So sieht es aus, liebes britisches Parlament! Und falls jemand aus dem Deutschen Bundestag das hier lesen sollte und ebenfalls mit der glorreichen Idee spielen sollte, das Kalorien-Tracking in Deutschland einzuführen, dann lasst euch das eine Lehre sein und fangt bitte vorher mit wirklich gesundheitsbringenden Lösungsansätzen an!

Und eins noch: Kontrolle, Zwang und Bevormundung wirken sich nie positiv auf eine Gesellschaft aus! Lediglich Aufklärung und ein breites Bewusstsein können es schaffen, nachhaltige Veränderungen mit sich zu bringen. Zum Glück scheinen einige Restaurants, das Kalorien-Tracking ebenfalls als „schwierig“ zu empfinden und haben sich verpflichtet, weiterhin kalorienfreie Versionen ihrer Menüs anzubieten. Wagamama sagte beispielsweise, dass sie die neuen Gesetze zur Kalorienkennzeichnung einhalten, aber weiterhin ein Menü ohne Kalorien anbieten werden, da jedermanns Beziehung zu Lebensmitteln unterschiedlich ist“. Und sie gehen noch weiter: „Da die Kalorienkennzeichnung für alle Speisekarten in der Hauptstraße obligatorisch wird, ist die Rolle der Aufklärung darüber, wie Ernährung über das bloße Kalorienzählen hinausgeht, wichtiger denn je.

Schön und gut, doch wie wär’s mit …

So und was jetzt? Wie sehen wirkliche Lösungsansätze aus, um eine Gesellschaft in eine gesündere Richtung zu leiten? Ruth schlägt vor, zu versuchen, das auferlegte System auszugleichen, indem wir unser „Verständnis dafür vertiefen, was es bedeutet, wirklich intuitiv mit Essen umzugehen“. Und uns wirklich mit uns selbst und unserer Beziehung zu Nahrung und unserem Körper vertraut machen. „Hat man selbst eine Essstörung oder übt sich an gestörten Essgewohnheiten? Wenn die Antwort Ja lautet, ist es an der Zeit, sich die Unterstützung zu suchen, die man selbst verdient.

- BEREITGESTELLTE DATENSÄTZE

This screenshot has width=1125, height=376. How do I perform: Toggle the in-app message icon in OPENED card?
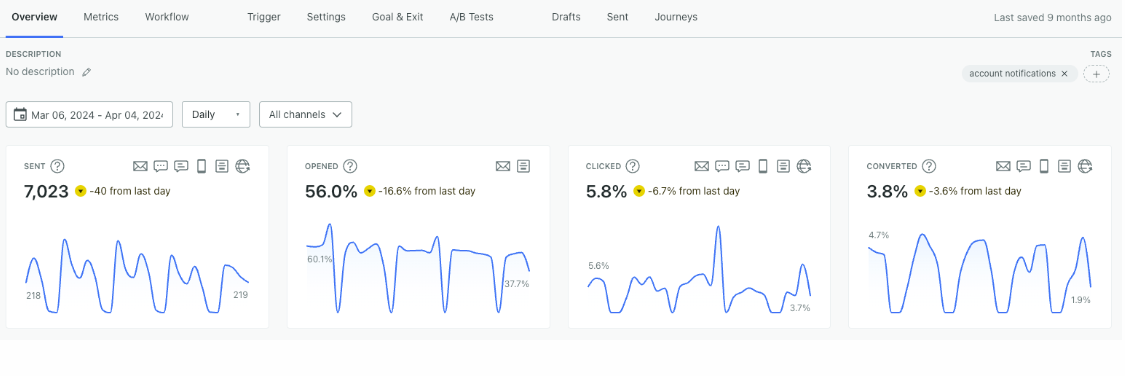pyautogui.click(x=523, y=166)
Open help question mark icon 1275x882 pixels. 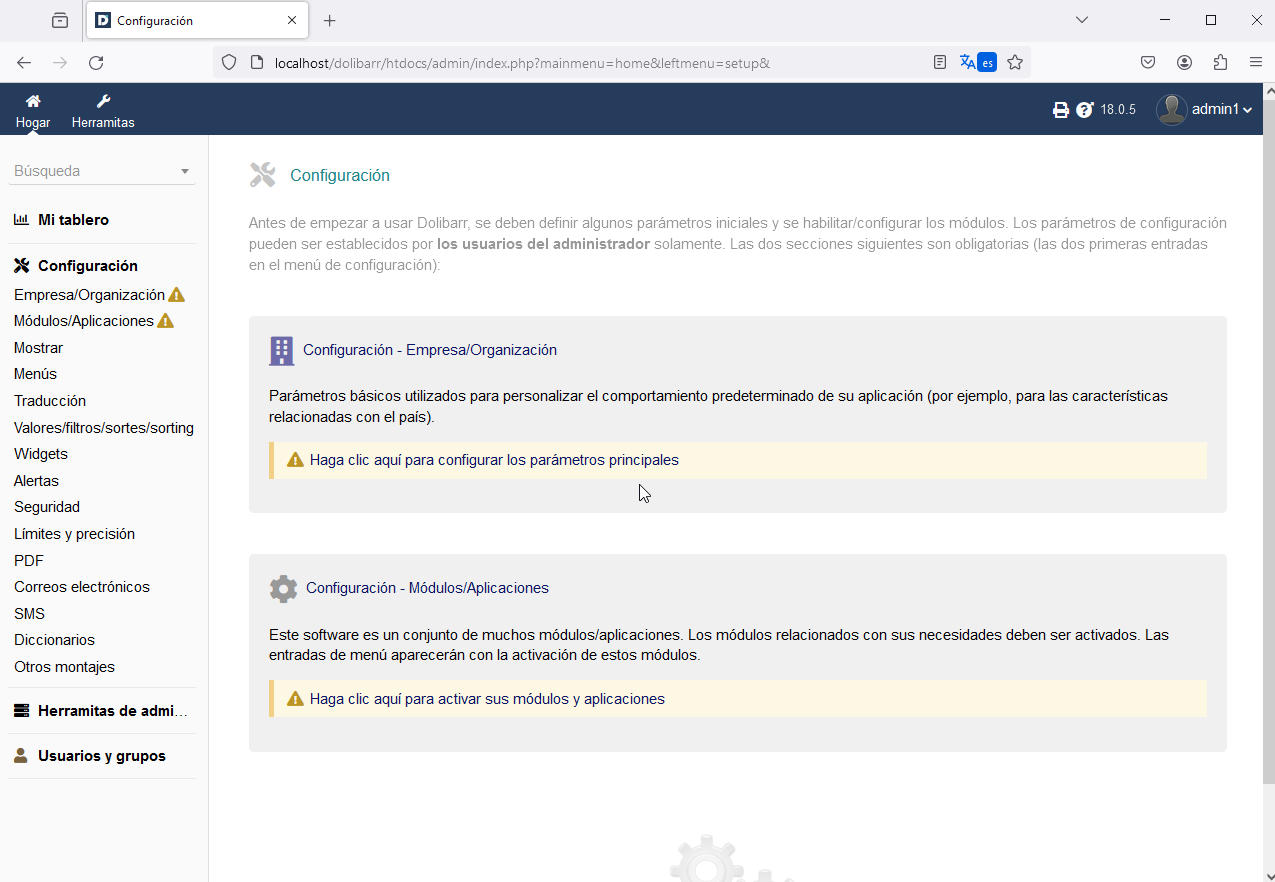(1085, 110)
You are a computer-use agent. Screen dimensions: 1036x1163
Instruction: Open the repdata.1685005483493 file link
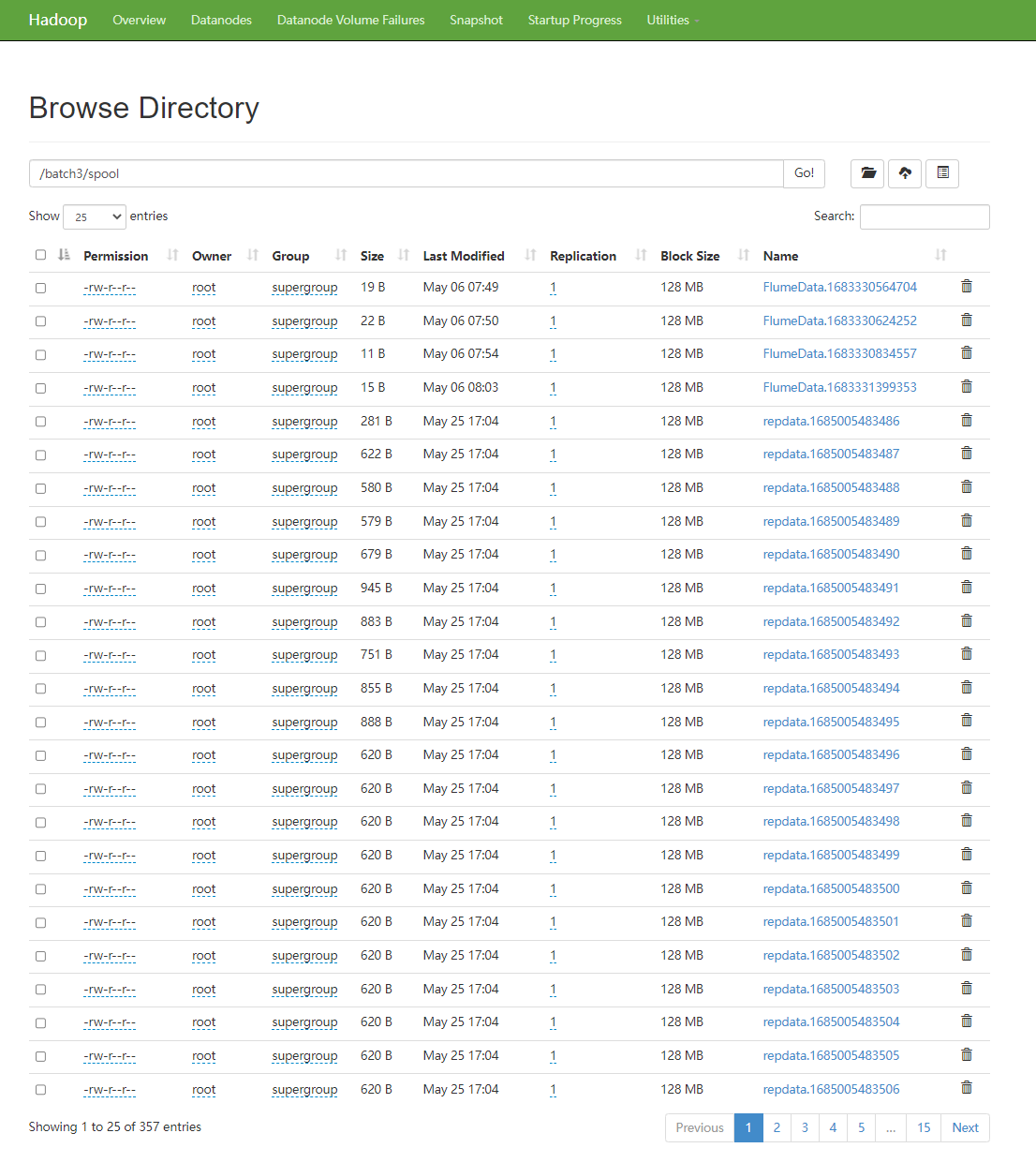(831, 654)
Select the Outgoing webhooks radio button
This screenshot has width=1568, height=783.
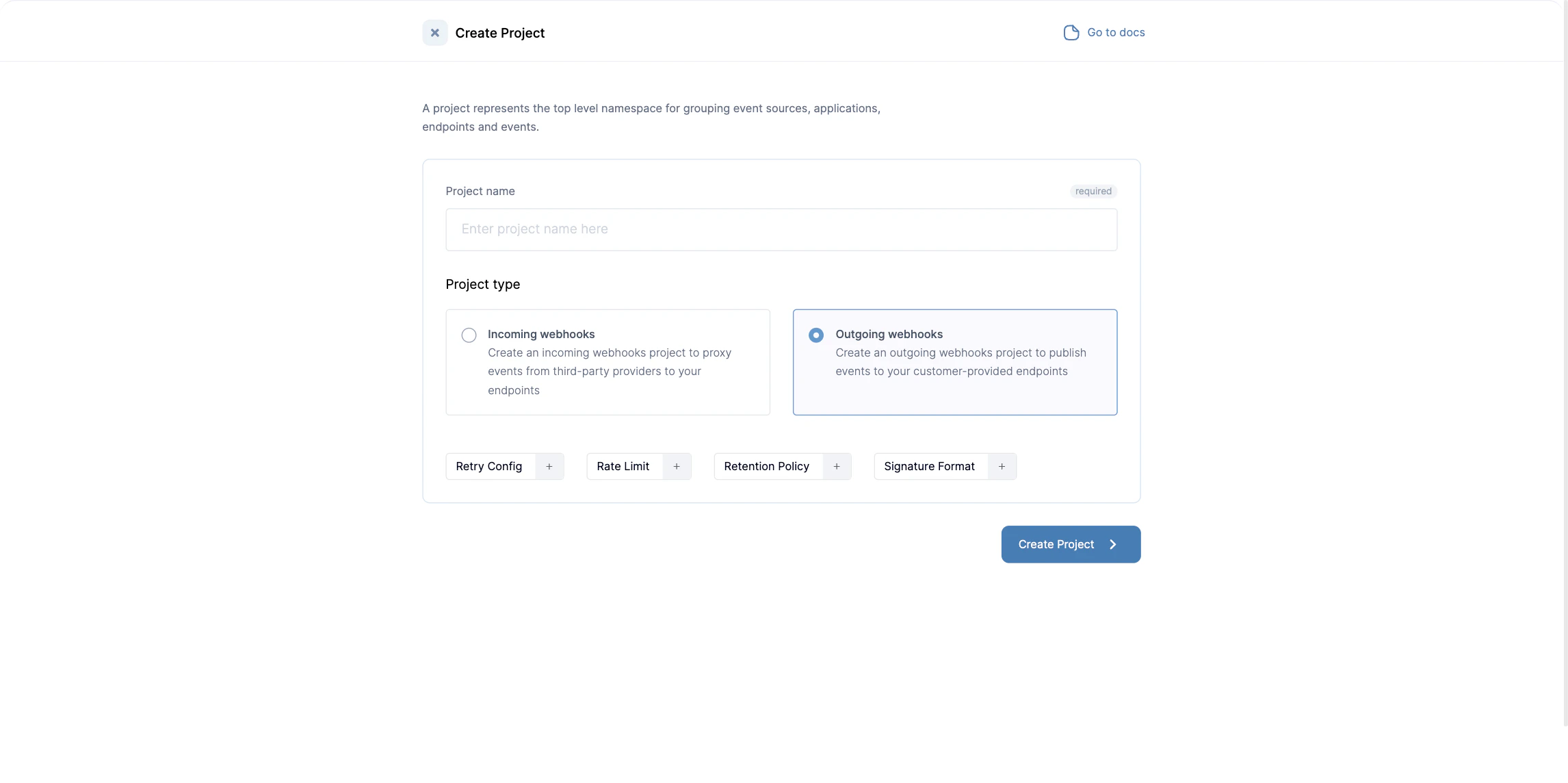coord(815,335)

- AUFGABEN ZUR BEARBEITUNG
(A) Welches Restaurant will dem Auszug zufolge trotz der neuen Kalorienkennzeichnung weiterhin ein Menü ohne Kalorien anbieten?
(B) Übersetzen Sie den folgenden Satz aus dem Auszug ins Englische: „Lediglich Aufklärung und ein breites Bewusstsein können es schaffen, nachhaltige Veränderungen mit sich zu bringen.“
(C) Geben Sie für jede Aussage an, ob sie mit dem Auszug übereinstimmt, und belegen Sie Ihre Antwort mit einem wörtlichen Zitat.
(i) Kontrolle, Zwang und Bevormundung wirken sich positiv auf eine Gesellschaft aus.
(ii) Wagamama will die neuen Gesetze zur Kalorienkennzeichnung einhalten.
(iii) Ruth schlägt vor, das Verständnis für einen intuitiven Umgang mit Essen zu vertiefen.

- LÖSUNGEN DER AUFGABEN
(A) Wagamama.

(B) Only education and broad awareness can succeed in bringing about lasting change.

(C)
(i) Nein: „Kontrolle, Zwang und Bevormundung wirken sich nie positiv auf eine Gesellschaft aus!“
(ii) Ja: „dass sie die neuen Gesetze zur Kalorienkennzeichnung einhalten“
(iii) Ja: „Verständnis dafür vertiefen, was es bedeutet, wirklich intuitiv mit Essen umzugehen“